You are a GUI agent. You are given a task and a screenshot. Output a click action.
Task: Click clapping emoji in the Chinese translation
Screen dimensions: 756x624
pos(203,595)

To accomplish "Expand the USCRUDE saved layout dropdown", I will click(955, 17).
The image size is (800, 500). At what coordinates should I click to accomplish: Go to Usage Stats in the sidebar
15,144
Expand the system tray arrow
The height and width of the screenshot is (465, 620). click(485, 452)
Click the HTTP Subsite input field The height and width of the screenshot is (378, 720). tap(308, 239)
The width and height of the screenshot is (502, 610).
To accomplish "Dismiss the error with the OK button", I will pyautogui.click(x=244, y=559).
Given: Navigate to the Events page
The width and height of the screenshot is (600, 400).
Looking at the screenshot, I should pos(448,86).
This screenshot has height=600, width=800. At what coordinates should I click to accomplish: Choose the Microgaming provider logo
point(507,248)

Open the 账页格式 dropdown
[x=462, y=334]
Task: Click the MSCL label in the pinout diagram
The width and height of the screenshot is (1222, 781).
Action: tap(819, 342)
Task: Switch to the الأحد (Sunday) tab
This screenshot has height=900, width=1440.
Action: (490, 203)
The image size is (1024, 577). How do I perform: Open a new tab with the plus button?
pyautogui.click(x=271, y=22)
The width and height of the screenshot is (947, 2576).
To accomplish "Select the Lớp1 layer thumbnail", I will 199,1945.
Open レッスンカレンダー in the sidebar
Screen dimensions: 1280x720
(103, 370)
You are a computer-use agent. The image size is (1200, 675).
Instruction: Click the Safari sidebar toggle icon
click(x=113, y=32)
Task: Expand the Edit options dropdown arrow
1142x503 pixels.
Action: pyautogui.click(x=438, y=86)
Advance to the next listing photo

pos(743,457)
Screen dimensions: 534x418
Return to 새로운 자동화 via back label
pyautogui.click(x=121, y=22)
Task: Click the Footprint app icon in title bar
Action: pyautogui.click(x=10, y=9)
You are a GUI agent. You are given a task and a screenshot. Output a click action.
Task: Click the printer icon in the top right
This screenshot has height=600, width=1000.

************

Instructions to follow ::
Send back the complete listing, identical to the original in every line.

Result of the exercise ::
You are a GUI agent. You are given a task and a screenshot. Output a click action.
Task: Click clapping emoji in the Chinese translation
Screen dimensions: 756x624
pos(203,595)

To accomplish "Expand the USCRUDE saved layout dropdown", I will click(955, 17).
The image size is (800, 500). At what coordinates should I click to accomplish: Go to Usage Stats in the sidebar
15,144
Expand the system tray arrow
The height and width of the screenshot is (465, 620). click(485, 452)
Click the HTTP Subsite input field The height and width of the screenshot is (378, 720). tap(308, 239)
The width and height of the screenshot is (502, 610).
To accomplish "Dismiss the error with the OK button", I will pyautogui.click(x=244, y=559).
Given: Navigate to the Events page
The width and height of the screenshot is (600, 400).
Looking at the screenshot, I should pos(448,86).
This screenshot has height=600, width=800. At what coordinates should I click to accomplish: Choose the Microgaming provider logo
point(507,248)

Open the 账页格式 dropdown
[x=462, y=334]
Task: Click the MSCL label in the pinout diagram
The width and height of the screenshot is (1222, 781).
Action: tap(819, 342)
Task: Switch to the الأحد (Sunday) tab
This screenshot has height=900, width=1440.
Action: (490, 203)
The image size is (1024, 577). How do I perform: Open a new tab with the plus button?
pyautogui.click(x=271, y=22)
The width and height of the screenshot is (947, 2576).
To accomplish "Select the Lớp1 layer thumbnail", I will 199,1945.
Open レッスンカレンダー in the sidebar
Screen dimensions: 1280x720
(103, 370)
You are a computer-use agent. The image size is (1200, 675).
Instruction: Click the Safari sidebar toggle icon
click(x=113, y=32)
Task: Expand the Edit options dropdown arrow
1142x503 pixels.
Action: pyautogui.click(x=438, y=86)
Advance to the next listing photo

pos(743,457)
Screen dimensions: 534x418
Return to 새로운 자동화 via back label
pyautogui.click(x=121, y=22)
Task: Click the Footprint app icon in title bar
Action: pyautogui.click(x=10, y=9)
You are a GUI agent. You are given a task and a screenshot. Output a click action.
Task: Click the printer icon in the top right
This screenshot has height=600, width=1000.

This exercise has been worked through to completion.